Monday, 28 October 2024

A Cartography of Genocide

Introduction

Since the start of Israel’s military campaign in Gaza in October 2023, Forensic Architecture has been collecting data related to attacks against civilians and the destruction of civilian infrastructure by the Israeli military. Our analysis of this conduct reveals the near-total destruction of civilian life in Gaza. We have also collected and analysed evacuation orders issued by the Israeli military directing Palestinian civilians to areas of Gaza designated as ‘safe’. These orders have resulted in the repeated, large-scale displacement of the Palestinian population across Gaza, often to areas which subsequently came under Israeli attack.

Our findings indicate that Israel’s military campaign in Gaza is organised, systematic, and intended to destroy conditions of life and life-sustaining infrastructure.

To this end, ‘A Cartography of Genocide’ platform and accompanying report develops a comprehensive mapping of military conduct in Gaza since 7 October 2023. It deploys a range of methods to observe the ways in which Israel’s military operations engendered widespread harm and suggests how these observations might inform broader assessments of Israel’s military conduct during this period.

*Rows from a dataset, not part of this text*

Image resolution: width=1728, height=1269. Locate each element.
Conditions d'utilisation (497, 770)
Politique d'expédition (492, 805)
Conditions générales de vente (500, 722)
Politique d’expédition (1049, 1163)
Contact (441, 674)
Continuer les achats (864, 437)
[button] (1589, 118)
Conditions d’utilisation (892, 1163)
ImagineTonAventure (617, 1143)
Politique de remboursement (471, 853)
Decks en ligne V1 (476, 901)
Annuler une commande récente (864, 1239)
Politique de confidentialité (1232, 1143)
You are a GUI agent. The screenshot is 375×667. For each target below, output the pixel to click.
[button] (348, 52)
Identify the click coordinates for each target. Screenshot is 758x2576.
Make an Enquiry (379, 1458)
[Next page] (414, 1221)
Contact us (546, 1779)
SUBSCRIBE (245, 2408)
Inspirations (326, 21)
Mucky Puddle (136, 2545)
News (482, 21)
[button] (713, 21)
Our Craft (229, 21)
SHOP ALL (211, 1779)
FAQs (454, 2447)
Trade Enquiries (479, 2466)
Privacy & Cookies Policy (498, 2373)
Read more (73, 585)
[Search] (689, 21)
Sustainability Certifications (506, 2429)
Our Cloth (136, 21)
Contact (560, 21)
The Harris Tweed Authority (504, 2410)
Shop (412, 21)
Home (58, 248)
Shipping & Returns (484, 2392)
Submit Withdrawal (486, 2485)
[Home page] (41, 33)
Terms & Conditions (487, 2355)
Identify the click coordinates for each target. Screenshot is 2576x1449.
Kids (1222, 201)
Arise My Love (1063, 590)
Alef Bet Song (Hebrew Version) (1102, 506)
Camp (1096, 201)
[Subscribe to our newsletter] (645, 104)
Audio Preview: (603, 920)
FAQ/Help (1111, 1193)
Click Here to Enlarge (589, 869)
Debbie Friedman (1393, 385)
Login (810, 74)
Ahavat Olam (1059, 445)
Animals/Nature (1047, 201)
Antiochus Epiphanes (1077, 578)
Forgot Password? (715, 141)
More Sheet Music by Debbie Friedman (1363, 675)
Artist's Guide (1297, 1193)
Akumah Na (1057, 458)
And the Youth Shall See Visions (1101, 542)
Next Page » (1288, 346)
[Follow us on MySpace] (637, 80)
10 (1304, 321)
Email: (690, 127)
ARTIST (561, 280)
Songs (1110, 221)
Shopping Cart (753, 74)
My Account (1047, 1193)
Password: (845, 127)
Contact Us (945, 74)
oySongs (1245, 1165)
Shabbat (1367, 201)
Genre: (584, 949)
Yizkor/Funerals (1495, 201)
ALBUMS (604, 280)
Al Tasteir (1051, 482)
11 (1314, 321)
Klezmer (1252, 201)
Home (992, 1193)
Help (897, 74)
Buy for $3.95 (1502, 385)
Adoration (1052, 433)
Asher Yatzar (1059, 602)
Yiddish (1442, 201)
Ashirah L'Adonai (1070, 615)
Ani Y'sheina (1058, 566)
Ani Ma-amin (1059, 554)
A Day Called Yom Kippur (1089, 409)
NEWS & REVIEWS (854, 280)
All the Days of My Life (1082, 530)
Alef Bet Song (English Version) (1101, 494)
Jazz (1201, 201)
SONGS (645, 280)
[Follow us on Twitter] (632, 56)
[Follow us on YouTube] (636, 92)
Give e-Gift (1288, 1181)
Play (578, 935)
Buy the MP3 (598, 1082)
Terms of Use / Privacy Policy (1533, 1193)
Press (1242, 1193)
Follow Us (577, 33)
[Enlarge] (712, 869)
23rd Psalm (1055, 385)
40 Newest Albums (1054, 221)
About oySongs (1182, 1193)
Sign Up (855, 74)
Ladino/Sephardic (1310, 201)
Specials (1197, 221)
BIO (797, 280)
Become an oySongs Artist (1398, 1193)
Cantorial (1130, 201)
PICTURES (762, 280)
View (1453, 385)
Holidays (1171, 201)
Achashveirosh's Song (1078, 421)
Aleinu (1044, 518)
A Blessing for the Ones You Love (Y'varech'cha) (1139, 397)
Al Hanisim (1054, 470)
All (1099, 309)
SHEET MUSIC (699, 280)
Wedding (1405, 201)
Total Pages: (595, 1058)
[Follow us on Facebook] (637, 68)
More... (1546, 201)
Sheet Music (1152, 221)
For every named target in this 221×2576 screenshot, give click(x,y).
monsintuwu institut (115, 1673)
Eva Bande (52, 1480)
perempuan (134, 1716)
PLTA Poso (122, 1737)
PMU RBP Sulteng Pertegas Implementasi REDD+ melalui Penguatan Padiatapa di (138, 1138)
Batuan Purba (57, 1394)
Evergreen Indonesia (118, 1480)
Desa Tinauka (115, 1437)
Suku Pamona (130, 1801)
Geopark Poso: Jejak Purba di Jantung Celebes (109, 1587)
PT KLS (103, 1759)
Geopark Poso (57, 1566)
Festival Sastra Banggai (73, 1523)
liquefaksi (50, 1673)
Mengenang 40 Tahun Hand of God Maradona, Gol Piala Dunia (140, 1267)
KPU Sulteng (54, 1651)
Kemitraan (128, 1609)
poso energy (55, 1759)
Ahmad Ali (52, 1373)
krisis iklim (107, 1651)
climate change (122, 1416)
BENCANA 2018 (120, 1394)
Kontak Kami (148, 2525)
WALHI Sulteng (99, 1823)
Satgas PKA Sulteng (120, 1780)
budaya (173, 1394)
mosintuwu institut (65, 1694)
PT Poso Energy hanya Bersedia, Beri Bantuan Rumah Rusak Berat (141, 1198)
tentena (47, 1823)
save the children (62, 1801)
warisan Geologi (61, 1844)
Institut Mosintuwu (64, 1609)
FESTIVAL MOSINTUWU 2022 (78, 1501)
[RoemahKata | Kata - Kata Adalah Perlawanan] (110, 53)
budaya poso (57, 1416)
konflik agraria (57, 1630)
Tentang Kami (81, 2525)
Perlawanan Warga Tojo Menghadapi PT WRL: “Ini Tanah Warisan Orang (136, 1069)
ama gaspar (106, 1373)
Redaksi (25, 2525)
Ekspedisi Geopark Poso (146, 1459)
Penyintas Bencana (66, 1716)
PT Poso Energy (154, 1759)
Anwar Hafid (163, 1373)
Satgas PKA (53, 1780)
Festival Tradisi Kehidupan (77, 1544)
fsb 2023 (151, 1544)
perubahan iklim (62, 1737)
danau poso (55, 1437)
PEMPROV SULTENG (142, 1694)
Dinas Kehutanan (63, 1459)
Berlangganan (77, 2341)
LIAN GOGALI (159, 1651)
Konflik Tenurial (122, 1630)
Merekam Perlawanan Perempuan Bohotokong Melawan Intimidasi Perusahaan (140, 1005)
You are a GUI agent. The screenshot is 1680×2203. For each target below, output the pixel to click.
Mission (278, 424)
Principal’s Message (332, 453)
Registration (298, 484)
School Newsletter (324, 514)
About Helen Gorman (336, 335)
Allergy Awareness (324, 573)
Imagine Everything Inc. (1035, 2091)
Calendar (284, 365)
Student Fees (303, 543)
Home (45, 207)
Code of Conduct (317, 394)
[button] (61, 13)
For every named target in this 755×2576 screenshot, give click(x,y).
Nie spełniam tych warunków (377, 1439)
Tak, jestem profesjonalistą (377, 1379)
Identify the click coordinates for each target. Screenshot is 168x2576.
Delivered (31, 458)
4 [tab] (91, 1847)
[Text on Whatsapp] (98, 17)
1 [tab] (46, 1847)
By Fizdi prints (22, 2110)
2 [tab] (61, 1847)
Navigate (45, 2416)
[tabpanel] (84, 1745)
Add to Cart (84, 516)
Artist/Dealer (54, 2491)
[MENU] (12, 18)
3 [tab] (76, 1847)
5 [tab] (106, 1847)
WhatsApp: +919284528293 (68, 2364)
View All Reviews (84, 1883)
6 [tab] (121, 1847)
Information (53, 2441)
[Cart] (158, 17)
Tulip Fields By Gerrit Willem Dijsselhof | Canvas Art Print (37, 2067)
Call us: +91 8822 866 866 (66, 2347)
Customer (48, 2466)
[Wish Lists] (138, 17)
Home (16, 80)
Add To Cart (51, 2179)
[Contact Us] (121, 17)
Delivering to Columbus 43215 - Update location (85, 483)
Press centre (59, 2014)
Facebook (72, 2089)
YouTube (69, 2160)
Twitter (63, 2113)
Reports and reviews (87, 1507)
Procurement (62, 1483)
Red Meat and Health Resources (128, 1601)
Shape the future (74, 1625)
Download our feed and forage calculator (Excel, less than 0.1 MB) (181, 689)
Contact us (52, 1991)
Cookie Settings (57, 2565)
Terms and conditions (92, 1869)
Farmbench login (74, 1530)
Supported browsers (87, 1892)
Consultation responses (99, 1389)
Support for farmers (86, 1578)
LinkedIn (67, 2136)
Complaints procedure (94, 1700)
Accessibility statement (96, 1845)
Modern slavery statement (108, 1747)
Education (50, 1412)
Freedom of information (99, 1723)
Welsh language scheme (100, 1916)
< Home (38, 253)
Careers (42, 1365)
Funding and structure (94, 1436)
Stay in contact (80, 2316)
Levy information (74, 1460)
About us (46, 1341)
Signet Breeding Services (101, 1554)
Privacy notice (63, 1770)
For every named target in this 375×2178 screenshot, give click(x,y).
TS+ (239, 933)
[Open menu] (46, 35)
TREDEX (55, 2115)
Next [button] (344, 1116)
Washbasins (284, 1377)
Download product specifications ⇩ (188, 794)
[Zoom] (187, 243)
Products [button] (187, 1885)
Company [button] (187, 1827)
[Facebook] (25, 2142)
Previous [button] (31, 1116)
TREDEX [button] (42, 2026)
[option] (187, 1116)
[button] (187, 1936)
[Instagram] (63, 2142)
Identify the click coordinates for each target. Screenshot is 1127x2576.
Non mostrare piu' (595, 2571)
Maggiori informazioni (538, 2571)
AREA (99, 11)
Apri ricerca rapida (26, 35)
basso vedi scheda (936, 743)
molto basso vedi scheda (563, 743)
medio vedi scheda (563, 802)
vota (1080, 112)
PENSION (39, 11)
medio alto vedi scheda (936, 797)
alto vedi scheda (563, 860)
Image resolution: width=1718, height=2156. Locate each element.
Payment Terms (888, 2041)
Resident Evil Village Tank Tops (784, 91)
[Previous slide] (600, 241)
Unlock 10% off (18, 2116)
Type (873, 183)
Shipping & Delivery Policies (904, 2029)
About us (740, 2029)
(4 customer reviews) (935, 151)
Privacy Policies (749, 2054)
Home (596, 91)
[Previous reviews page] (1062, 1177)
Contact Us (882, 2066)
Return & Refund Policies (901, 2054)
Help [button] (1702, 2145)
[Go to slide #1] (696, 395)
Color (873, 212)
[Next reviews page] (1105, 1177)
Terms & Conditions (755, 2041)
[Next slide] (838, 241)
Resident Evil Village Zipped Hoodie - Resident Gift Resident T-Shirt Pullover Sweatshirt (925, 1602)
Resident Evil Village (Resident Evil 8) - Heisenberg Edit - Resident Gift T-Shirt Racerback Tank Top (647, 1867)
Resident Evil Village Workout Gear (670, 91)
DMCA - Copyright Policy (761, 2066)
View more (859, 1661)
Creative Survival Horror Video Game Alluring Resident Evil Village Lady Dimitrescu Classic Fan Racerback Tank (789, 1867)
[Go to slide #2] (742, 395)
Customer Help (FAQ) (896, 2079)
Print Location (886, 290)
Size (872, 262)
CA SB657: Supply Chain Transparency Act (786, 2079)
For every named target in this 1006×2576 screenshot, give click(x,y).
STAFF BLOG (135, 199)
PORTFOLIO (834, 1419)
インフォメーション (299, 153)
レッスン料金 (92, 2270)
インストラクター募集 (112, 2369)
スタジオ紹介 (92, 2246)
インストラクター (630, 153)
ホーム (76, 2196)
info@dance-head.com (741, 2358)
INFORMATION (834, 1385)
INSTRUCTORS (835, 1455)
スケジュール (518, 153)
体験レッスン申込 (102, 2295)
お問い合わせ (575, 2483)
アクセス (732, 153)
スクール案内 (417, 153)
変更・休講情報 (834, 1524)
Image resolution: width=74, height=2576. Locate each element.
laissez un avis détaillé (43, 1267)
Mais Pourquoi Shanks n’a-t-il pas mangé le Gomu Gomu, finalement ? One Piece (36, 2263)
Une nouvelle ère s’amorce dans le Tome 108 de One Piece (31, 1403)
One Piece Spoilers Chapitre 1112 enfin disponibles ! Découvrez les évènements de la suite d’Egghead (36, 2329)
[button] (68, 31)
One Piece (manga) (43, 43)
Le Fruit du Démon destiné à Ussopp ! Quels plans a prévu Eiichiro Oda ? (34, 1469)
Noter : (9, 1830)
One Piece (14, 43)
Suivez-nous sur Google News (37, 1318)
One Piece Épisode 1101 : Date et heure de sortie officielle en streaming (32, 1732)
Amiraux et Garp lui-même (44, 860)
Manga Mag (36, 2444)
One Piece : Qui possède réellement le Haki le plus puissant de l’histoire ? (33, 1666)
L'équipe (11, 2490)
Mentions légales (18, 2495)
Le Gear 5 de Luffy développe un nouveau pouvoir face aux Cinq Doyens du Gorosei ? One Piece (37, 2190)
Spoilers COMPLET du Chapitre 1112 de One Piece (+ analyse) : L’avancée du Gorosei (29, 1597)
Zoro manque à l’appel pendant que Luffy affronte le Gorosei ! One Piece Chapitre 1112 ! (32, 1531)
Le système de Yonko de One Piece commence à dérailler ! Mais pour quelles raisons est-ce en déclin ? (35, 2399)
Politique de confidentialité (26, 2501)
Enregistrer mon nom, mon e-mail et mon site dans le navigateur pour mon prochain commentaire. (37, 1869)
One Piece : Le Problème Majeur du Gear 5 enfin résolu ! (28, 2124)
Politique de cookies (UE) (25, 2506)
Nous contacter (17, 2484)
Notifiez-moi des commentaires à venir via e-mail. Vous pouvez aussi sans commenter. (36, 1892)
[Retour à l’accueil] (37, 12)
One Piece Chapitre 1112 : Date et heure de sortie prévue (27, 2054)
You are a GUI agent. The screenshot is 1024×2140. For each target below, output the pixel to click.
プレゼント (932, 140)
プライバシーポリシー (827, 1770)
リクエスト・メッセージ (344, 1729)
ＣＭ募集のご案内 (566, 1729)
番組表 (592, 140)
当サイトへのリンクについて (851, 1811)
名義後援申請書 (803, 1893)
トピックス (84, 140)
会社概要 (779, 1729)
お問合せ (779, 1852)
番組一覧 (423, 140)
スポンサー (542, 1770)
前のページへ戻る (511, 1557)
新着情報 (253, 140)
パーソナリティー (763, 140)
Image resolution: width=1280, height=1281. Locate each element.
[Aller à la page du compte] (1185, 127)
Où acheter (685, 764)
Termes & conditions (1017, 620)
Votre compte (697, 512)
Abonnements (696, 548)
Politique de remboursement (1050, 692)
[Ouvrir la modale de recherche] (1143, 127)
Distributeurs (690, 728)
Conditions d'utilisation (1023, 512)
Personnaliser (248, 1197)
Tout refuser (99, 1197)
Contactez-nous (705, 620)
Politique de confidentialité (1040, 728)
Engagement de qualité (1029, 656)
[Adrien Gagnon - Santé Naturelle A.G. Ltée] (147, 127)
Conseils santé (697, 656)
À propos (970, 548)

We use here the term ‘genocide’ within the meaning developed by Raphael Lemkin, whose thinking behind this term was instrumental for the definition formulated in Article II of the Genocide Convention. Genocide, according to Lemkin, signifies a coordinated plan of actions aimed at the destruction of essential foundations of the life of national groups, with the aim of annihilating the groups themselves.

The results of more than a year of FA’s monitoring and research are now published as:

  • An interactive cartographic platform: ‘A Cartography of Genocide’
  • An 827-page text report: ‘A spatial analysis of the Israeli military’s conduct in Gaza since October 2023’

To identify patterns across thousands of data points, we developed an interactive cartographic platform. The platform turns rows of data into a navigable ‘map’ of Gaza, within which it is possible to define regions, periods in time, and select certain categories of events. This filtering enables not only the identification of trends within the data but of relationships between different datasets (for instance, between the military ground invasion and the destruction of medical infrastructure). We used the platform as the basis for a written report that details and analyses the spatial logic of Israel’s military conduct in Gaza.

Our report seeks to identify patterns within this conduct between 7 October 2023 and 30 June 2024. It interrogates the scale and nature of attacks, the extent of damage and the number of victims, as well as the organised nature of the acts of violence and the improbability of their random occurrence.

In our analysis, we understand patterns to mean the order of repetition of same, similar or related incidents, at different times and places. Such patterns may indicate that these attacks are designed, formally or informally, rather than occurring at random.

Because military actions are multifaceted, patterns can exist across actions. The effect of military actions on the civilian population may not be fully captured by studying the repetition of a single type of action in isolation. The simultaneous, or proximate, application of different types of actions in the same territory may generate a cumulative and compounded effect, each action aggravating the effect of another. Establishing relations between different types of actions can consequently help to determine whether these acts have been organised. We explore these interrelations between different types of military actions in Chapter 8 of our report.

Areas of Analysis

We collected and analysed data across six categories:

  1. Spatial Control – the physical shaping of Gaza according by a strategic design;
  2. Displacement – the repeated, forced displacement of civilians and an assessment of Israel’s ‘humanitarian measures’;
  3. Destruction of Agriculture and Water Resources – the destruction of fields, orchards, greenhouses, agricultural and water infrastructure;
  4. Destruction of Medical Infrastructure – the systematic targeting of hospitals and healthcare workers;
  5. Destruction of Civilian Infrastructure – the targeting of public utilities, roads, schools including those acting as shelters, religious buildings, and government buildings;
  6. Targeting of Aid – the systematic targeting of infrastructure and personnel necessary for the transport and distribution of humanitarian aid and the preparation of food.

Within the report, each of the above sections is structured according to (1) quantitative findings and (2) pattern findings.

In addition to presenting the findings specific to each category of violence, we also cross-referenced patterns between categories to observe how, and the extent to which, different types of military conduct correspond in time and space. Through cartographic layering of different spatial data, our researchers could:

  • analyse the compounded effects of different types of acts;
  • determine whether relations between different types of acts repeat across time and space;
  • determine whether these relations are random or display an organised design;
  • and determine the relation between military acts and the natural characteristics of Gaza by layering the mapping of these acts over meteorological and soil-type maps.

Read our summary of findings
Read our methodology overview

The report, ‘A Spatial Analysis of the Israeli Military’s Conduct in Gaza since October 2023,’ is derived from Forensic Architecture’s ongoing research into the Israeli military’s conduct in Gaza and was provided to South Africa (SA) after being approached by SA to provide independent research and reporting for their ongoing submission in the case of Application of the Convention on the Prevention and Punishment of the Crime of Genocide in the Gaza Strip (South Africa v. Israel). For the provision of this report, Forensic Architecture received payment from South Africa.